Rename "GUI agent" to "screen agent" everywhere it occurs in the data below, and leave everything else as it is.

● ● ● ●

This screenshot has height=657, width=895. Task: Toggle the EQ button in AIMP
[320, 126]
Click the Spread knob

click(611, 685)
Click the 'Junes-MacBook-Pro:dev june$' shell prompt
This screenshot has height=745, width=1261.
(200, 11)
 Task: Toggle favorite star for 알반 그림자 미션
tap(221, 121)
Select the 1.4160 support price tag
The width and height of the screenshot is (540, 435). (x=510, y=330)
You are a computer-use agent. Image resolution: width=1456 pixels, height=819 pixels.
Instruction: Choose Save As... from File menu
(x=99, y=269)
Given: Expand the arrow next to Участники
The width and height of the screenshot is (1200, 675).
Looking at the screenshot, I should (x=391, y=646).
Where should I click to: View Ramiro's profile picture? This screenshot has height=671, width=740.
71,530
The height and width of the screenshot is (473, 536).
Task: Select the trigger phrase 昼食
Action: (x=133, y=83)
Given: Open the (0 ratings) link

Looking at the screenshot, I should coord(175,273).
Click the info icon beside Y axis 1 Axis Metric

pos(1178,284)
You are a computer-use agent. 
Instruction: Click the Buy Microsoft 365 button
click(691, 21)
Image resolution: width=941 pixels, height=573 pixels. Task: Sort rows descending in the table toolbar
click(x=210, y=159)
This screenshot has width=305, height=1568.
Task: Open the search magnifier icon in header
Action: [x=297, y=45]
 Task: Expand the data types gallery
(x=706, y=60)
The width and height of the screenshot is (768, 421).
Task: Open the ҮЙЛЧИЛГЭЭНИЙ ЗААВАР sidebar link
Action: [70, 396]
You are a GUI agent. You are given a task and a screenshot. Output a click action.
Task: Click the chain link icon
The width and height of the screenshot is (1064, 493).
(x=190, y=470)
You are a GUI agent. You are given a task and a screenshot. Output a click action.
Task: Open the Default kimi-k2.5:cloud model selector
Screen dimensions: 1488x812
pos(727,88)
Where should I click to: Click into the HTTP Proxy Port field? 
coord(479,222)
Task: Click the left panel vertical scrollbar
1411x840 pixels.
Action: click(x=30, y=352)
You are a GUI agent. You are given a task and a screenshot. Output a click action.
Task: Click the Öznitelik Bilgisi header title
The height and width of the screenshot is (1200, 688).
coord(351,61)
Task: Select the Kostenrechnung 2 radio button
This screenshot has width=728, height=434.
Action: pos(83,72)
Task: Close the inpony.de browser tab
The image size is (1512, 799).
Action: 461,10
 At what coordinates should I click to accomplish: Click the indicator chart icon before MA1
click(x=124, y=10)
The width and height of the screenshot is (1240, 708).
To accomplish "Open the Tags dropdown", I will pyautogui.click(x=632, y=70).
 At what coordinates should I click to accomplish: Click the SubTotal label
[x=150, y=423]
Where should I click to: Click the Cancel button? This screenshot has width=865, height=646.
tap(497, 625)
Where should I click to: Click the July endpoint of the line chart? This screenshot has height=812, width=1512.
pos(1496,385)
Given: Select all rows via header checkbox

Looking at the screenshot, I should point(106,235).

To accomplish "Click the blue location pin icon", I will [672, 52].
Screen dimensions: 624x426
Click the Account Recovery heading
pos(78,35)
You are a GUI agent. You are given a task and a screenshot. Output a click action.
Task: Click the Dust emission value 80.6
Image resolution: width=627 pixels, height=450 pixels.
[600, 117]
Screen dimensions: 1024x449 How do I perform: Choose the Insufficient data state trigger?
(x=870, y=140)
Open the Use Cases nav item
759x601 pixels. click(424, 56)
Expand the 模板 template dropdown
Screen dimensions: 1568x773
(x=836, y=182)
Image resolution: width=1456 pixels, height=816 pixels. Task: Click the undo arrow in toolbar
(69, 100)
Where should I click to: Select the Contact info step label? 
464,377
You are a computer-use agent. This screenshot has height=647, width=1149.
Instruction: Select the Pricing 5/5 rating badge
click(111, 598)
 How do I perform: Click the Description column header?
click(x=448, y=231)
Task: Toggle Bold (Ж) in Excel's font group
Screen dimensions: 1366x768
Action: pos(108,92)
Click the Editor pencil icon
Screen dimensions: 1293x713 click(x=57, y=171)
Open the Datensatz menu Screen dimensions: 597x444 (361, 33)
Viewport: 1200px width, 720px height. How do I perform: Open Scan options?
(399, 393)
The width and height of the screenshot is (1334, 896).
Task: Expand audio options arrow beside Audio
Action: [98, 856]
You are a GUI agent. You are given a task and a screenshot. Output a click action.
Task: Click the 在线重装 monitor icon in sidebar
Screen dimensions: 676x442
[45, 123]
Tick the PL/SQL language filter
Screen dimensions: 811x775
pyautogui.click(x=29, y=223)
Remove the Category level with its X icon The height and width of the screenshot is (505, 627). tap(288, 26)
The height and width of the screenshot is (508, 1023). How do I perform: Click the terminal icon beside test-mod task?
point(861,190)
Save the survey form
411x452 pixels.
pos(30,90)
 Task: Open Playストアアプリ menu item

● ● ● ●

### Exercise response
This screenshot has height=657, width=895. Task: Toggle the EQ button in AIMP
[320, 126]
Click the Spread knob

click(611, 685)
Click the 'Junes-MacBook-Pro:dev june$' shell prompt
This screenshot has height=745, width=1261.
(200, 11)
 Task: Toggle favorite star for 알반 그림자 미션
tap(221, 121)
Select the 1.4160 support price tag
The width and height of the screenshot is (540, 435). (x=510, y=330)
You are a computer-use agent. Image resolution: width=1456 pixels, height=819 pixels.
Instruction: Choose Save As... from File menu
(x=99, y=269)
Given: Expand the arrow next to Участники
The width and height of the screenshot is (1200, 675).
Looking at the screenshot, I should (x=391, y=646).
Where should I click to: View Ramiro's profile picture? This screenshot has height=671, width=740.
71,530
The height and width of the screenshot is (473, 536).
Task: Select the trigger phrase 昼食
Action: (x=133, y=83)
Given: Open the (0 ratings) link

Looking at the screenshot, I should coord(175,273).
Click the info icon beside Y axis 1 Axis Metric

pos(1178,284)
You are a computer-use agent. 
Instruction: Click the Buy Microsoft 365 button
click(691, 21)
Image resolution: width=941 pixels, height=573 pixels. Task: Sort rows descending in the table toolbar
click(x=210, y=159)
This screenshot has width=305, height=1568.
Task: Open the search magnifier icon in header
Action: [x=297, y=45]
 Task: Expand the data types gallery
(x=706, y=60)
The width and height of the screenshot is (768, 421).
Task: Open the ҮЙЛЧИЛГЭЭНИЙ ЗААВАР sidebar link
Action: [70, 396]
You are a screen agent. You are given a task and a screenshot. Output a click action.
Task: Click the chain link icon
The width and height of the screenshot is (1064, 493).
(x=190, y=470)
You are a screen agent. You are given a task and a screenshot. Output a click action.
Task: Open the Default kimi-k2.5:cloud model selector
Screen dimensions: 1488x812
pos(727,88)
Where should I click to: Click into the HTTP Proxy Port field? 
coord(479,222)
Task: Click the left panel vertical scrollbar
1411x840 pixels.
Action: click(x=30, y=352)
You are a screen agent. You are given a task and a screenshot. Output a click action.
Task: Click the Öznitelik Bilgisi header title
The height and width of the screenshot is (1200, 688).
coord(351,61)
Task: Select the Kostenrechnung 2 radio button
This screenshot has width=728, height=434.
Action: pos(83,72)
Task: Close the inpony.de browser tab
The image size is (1512, 799).
Action: 461,10
 At what coordinates should I click to accomplish: Click the indicator chart icon before MA1
click(x=124, y=10)
The width and height of the screenshot is (1240, 708).
To accomplish "Open the Tags dropdown", I will pyautogui.click(x=632, y=70).
 At what coordinates should I click to accomplish: Click the SubTotal label
[x=150, y=423]
Where should I click to: Click the Cancel button? This screenshot has width=865, height=646.
tap(497, 625)
Where should I click to: Click the July endpoint of the line chart? This screenshot has height=812, width=1512.
pos(1496,385)
Given: Select all rows via header checkbox

Looking at the screenshot, I should point(106,235).

To accomplish "Click the blue location pin icon", I will [672, 52].
Screen dimensions: 624x426
Click the Account Recovery heading
pos(78,35)
You are a screen agent. You are given a task and a screenshot. Output a click action.
Task: Click the Dust emission value 80.6
Image resolution: width=627 pixels, height=450 pixels.
[600, 117]
Screen dimensions: 1024x449 How do I perform: Choose the Insufficient data state trigger?
(x=870, y=140)
Open the Use Cases nav item
759x601 pixels. click(424, 56)
Expand the 模板 template dropdown
Screen dimensions: 1568x773
(x=836, y=182)
Image resolution: width=1456 pixels, height=816 pixels. Task: Click the undo arrow in toolbar
(69, 100)
Where should I click to: Select the Contact info step label? 
464,377
You are a computer-use agent. This screenshot has height=647, width=1149.
Instruction: Select the Pricing 5/5 rating badge
click(111, 598)
 How do I perform: Click the Description column header?
click(x=448, y=231)
Task: Toggle Bold (Ж) in Excel's font group
Screen dimensions: 1366x768
Action: pos(108,92)
Click the Editor pencil icon
Screen dimensions: 1293x713 click(x=57, y=171)
Open the Datensatz menu Screen dimensions: 597x444 (361, 33)
Viewport: 1200px width, 720px height. How do I perform: Open Scan options?
(399, 393)
The width and height of the screenshot is (1334, 896).
Task: Expand audio options arrow beside Audio
Action: [98, 856]
You are a screen agent. You are given a task and a screenshot. Output a click action.
Task: Click the 在线重装 monitor icon in sidebar
Screen dimensions: 676x442
[45, 123]
Tick the PL/SQL language filter
Screen dimensions: 811x775
pyautogui.click(x=29, y=223)
Remove the Category level with its X icon The height and width of the screenshot is (505, 627). tap(288, 26)
The height and width of the screenshot is (508, 1023). How do I perform: Click the terminal icon beside test-mod task?
point(861,190)
Save the survey form
411x452 pixels.
pos(30,90)
 Task: Open Playストアアプリ menu item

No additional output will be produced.